Cameron ranked it his best ever.
Jay Buhner called it "a little deja vu."
"Yeah, we've seen some great plays out there, haven't we?" said the right fielder, who made a nice sliding play of his own to take a hit from Bernie Williams in the sixth.
"A play like that is nirvana for an outfielder," Buhner said. "I don't know if people realize what an athletic feat it is to run that hard - Mike looked back twice to the wall as he ran - then time the jump, keep your balance, and catch the ball - and hold it for the out after all that." Indeed, Cameron's play wound up with the ball showing at the tip of his mitt, a classic snow cone. "I knew I got leather on it," he said. "I just kept squeezing as I pulled my glove back in. I didn't know until I saw the ball if I had made the catch." Sasaki and the others in the Seattle bullpen did. They had a great view of the play, just to the left of center. Sasaki's reaction? "Wow," said the reliever, who fanned Roberto Kelly to end the game after Rodriguez made a superb play up the middle to take a hit from Jorge Posada.
"We were all cheering in the bullpen," Sasaki said. "It was a real major-league play."
It capped the Mariners' third straight victory and what Piniella called "another good game for us."
"We got good pitching and timely hitting and again made some nice plays in the field, with Cameron's the best, of course," Piniella said.
Rodriguez gave Halama a run to work with in the first, slicing a first-pitch solo home run off Yankee starter Andy Pettitte into the seats in right, his second home run of the season. Seattle tacked on a run in the second, via a Pettitte balk, but may have hurt Halama because the Mariners took about 20 minutes to get through their half of the inning on a cold night.

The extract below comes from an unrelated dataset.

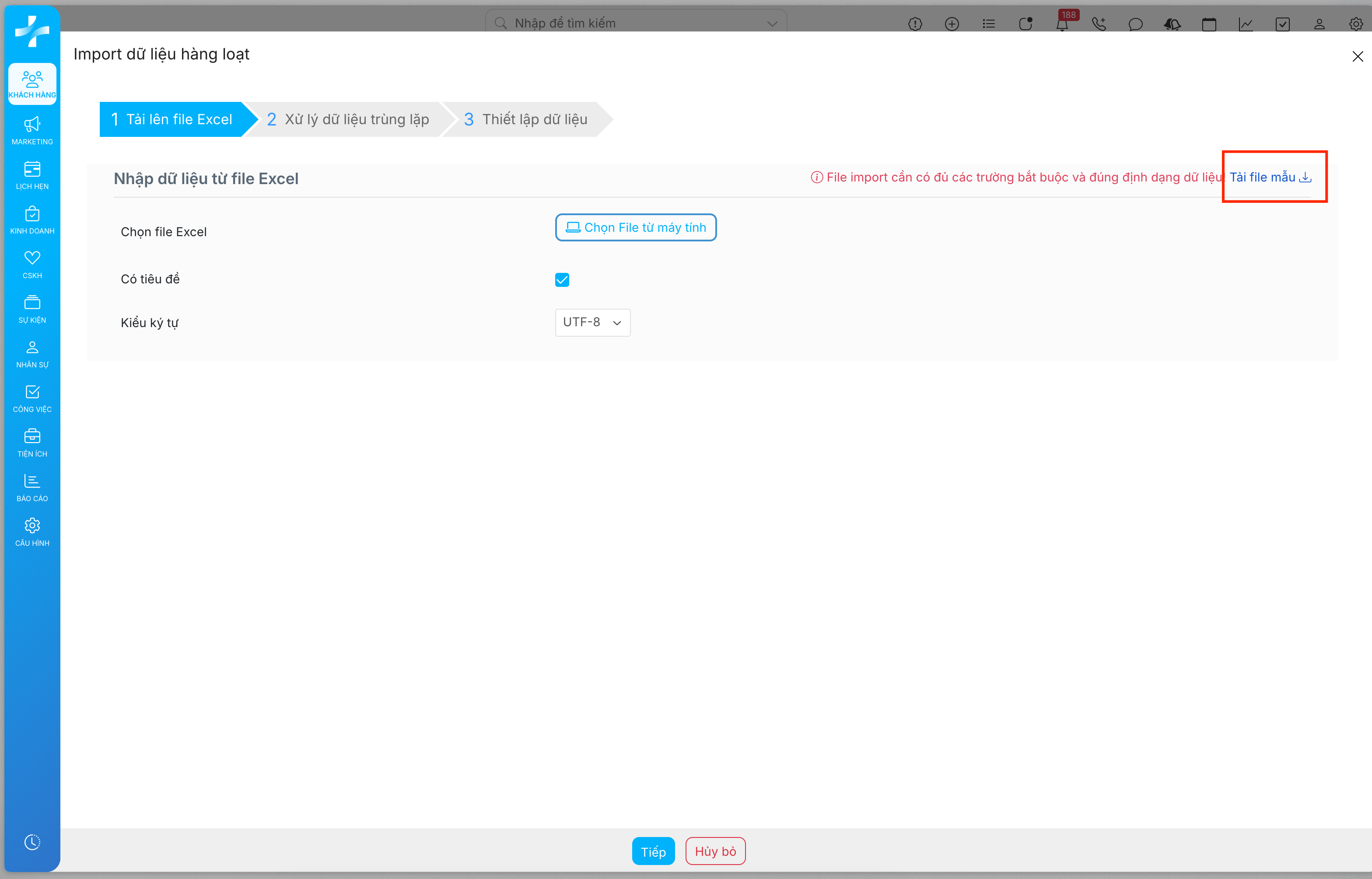Open the Báo cáo reports module

(32, 488)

Halama was cold in the third. After throwing seven first-pitch strikes to eight batters in his first two frames, he opened with balls to all five batters in the third and it cost him his lead. With one out, Chuck Knoblauch doubled to left and Derek Jeter hit a 2-0 fastball into the Seattle bullpen in left-center for a homer to tie the score at 2.

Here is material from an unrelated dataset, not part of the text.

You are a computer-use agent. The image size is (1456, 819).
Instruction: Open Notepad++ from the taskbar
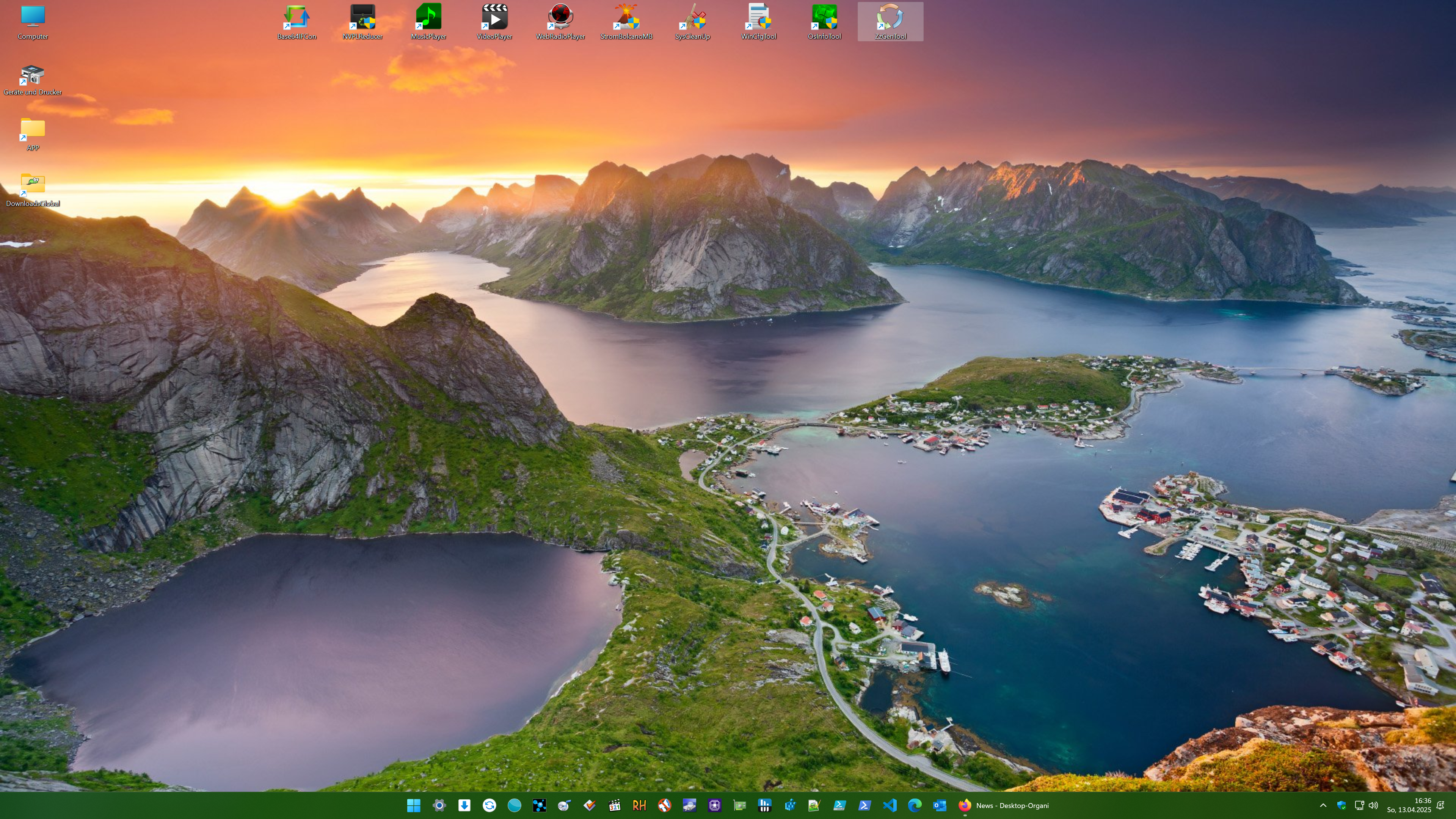tap(814, 805)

Halama and Pettitte worked well into the fifth, when the Seattle defense lapsed for the first time and gave the Yankees a run to go up 3-2. Clay Bellinger led with a double to left and with one away Jeter lofted a fly ball to deep right. Jay Buhner caught it and, with Jeter tagging and moving to third, made a long throw that bounced off the glove of second baseman David Bell and rolled into short left, an error that allowed Jeter to score.
However, Pettitte couldn't hold the edge for more than a few minutes. Working carefully to Rodriguez, he gave him a leadoff walk, the Mariner's seventh base on balls in four games. John Olerud fanned again, but Buhner picked him up with a double into the left-field corner to score Rodriguez and tied the score. With two away, Oliver shot Pettitte's first pitch into the first row of seats in right for a homer that restored Seattle's two-run lead, 5-3.
Seattle tacked on solo runs in the sixth and eighth to go up 7-3. Jose Paniagua pitched well in the seventh, and Paul Abbott did the same in the eighth, but the enlarged lead proved vital when Sean Spencer hit his third homer of the year to make it 7-5 in the ninth. Sasaki relieved Abbott and got the last three outs.